▼

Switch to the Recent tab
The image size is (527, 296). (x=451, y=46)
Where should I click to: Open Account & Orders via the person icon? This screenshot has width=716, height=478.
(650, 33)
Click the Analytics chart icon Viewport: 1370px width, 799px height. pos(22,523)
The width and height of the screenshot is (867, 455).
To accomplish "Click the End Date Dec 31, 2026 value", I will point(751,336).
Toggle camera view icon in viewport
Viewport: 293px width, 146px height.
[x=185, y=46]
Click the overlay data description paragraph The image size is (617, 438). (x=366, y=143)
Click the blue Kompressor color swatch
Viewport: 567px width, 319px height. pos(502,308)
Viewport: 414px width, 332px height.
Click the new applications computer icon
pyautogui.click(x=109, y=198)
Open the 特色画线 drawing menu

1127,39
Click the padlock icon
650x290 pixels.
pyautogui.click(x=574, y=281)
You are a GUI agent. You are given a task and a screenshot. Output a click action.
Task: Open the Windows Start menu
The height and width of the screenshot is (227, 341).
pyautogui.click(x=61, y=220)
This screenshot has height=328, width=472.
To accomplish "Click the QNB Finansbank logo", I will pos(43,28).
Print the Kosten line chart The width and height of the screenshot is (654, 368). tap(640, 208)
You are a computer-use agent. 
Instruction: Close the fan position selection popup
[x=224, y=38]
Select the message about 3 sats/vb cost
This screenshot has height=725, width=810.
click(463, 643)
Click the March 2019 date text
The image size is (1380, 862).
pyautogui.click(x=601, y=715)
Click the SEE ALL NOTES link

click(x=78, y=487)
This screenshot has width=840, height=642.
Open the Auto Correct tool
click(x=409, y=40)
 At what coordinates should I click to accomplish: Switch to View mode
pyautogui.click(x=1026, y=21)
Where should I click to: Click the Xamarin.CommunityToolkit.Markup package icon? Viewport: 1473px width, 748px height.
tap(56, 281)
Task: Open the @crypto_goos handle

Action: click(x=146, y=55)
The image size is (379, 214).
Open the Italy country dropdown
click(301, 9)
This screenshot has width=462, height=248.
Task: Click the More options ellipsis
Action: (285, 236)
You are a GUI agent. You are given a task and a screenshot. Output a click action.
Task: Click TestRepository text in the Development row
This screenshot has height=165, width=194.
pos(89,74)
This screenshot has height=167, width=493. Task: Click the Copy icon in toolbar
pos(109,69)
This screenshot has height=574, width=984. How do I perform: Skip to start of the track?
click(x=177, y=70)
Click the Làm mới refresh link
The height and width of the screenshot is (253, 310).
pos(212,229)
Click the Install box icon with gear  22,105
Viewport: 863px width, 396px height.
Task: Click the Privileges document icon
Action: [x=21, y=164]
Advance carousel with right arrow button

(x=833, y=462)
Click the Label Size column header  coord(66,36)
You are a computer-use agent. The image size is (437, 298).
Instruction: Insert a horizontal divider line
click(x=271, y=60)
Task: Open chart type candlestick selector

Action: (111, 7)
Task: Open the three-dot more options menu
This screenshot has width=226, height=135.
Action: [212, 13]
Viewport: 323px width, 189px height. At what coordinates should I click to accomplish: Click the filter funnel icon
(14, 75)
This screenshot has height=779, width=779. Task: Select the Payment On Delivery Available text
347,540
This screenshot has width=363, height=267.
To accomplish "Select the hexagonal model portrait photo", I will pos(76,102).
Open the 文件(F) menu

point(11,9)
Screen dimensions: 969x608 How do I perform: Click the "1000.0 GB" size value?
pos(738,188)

▲

### TASK PROMPT
Every entry, from first to last, is to be reproduced exactly.

### TASK RESPONSE
Switch to the Recent tab
The image size is (527, 296). (x=451, y=46)
Where should I click to: Open Account & Orders via the person icon? This screenshot has width=716, height=478.
(650, 33)
Click the Analytics chart icon Viewport: 1370px width, 799px height. pos(22,523)
The width and height of the screenshot is (867, 455).
To accomplish "Click the End Date Dec 31, 2026 value", I will point(751,336).
Toggle camera view icon in viewport
Viewport: 293px width, 146px height.
[x=185, y=46]
Click the overlay data description paragraph The image size is (617, 438). (x=366, y=143)
Click the blue Kompressor color swatch
Viewport: 567px width, 319px height. pos(502,308)
Viewport: 414px width, 332px height.
Click the new applications computer icon
pyautogui.click(x=109, y=198)
Open the 特色画线 drawing menu

1127,39
Click the padlock icon
650x290 pixels.
pyautogui.click(x=574, y=281)
You are a GUI agent. You are given a task and a screenshot. Output a click action.
Task: Open the Windows Start menu
The height and width of the screenshot is (227, 341).
pyautogui.click(x=61, y=220)
This screenshot has height=328, width=472.
To accomplish "Click the QNB Finansbank logo", I will pos(43,28).
Print the Kosten line chart The width and height of the screenshot is (654, 368). tap(640, 208)
You are a computer-use agent. 
Instruction: Close the fan position selection popup
[x=224, y=38]
Select the message about 3 sats/vb cost
This screenshot has height=725, width=810.
click(463, 643)
Click the March 2019 date text
The image size is (1380, 862).
pyautogui.click(x=601, y=715)
Click the SEE ALL NOTES link

click(x=78, y=487)
This screenshot has width=840, height=642.
Open the Auto Correct tool
click(x=409, y=40)
 At what coordinates should I click to accomplish: Switch to View mode
pyautogui.click(x=1026, y=21)
Where should I click to: Click the Xamarin.CommunityToolkit.Markup package icon? Viewport: 1473px width, 748px height.
tap(56, 281)
Task: Open the @crypto_goos handle

Action: click(x=146, y=55)
The image size is (379, 214).
Open the Italy country dropdown
click(301, 9)
This screenshot has width=462, height=248.
Task: Click the More options ellipsis
Action: (285, 236)
You are a GUI agent. You are given a task and a screenshot. Output a click action.
Task: Click TestRepository text in the Development row
This screenshot has height=165, width=194.
pos(89,74)
This screenshot has height=167, width=493. Task: Click the Copy icon in toolbar
pos(109,69)
This screenshot has height=574, width=984. How do I perform: Skip to start of the track?
click(x=177, y=70)
Click the Làm mới refresh link
The height and width of the screenshot is (253, 310).
pos(212,229)
Click the Install box icon with gear  22,105
Viewport: 863px width, 396px height.
Task: Click the Privileges document icon
Action: [x=21, y=164]
Advance carousel with right arrow button

(x=833, y=462)
Click the Label Size column header  coord(66,36)
You are a computer-use agent. The image size is (437, 298).
Instruction: Insert a horizontal divider line
click(x=271, y=60)
Task: Open chart type candlestick selector

Action: (111, 7)
Task: Open the three-dot more options menu
This screenshot has width=226, height=135.
Action: [212, 13]
Viewport: 323px width, 189px height. At what coordinates should I click to accomplish: Click the filter funnel icon
(14, 75)
This screenshot has height=779, width=779. Task: Select the Payment On Delivery Available text
347,540
This screenshot has width=363, height=267.
To accomplish "Select the hexagonal model portrait photo", I will pos(76,102).
Open the 文件(F) menu

point(11,9)
Screen dimensions: 969x608 How do I perform: Click the "1000.0 GB" size value?
pos(738,188)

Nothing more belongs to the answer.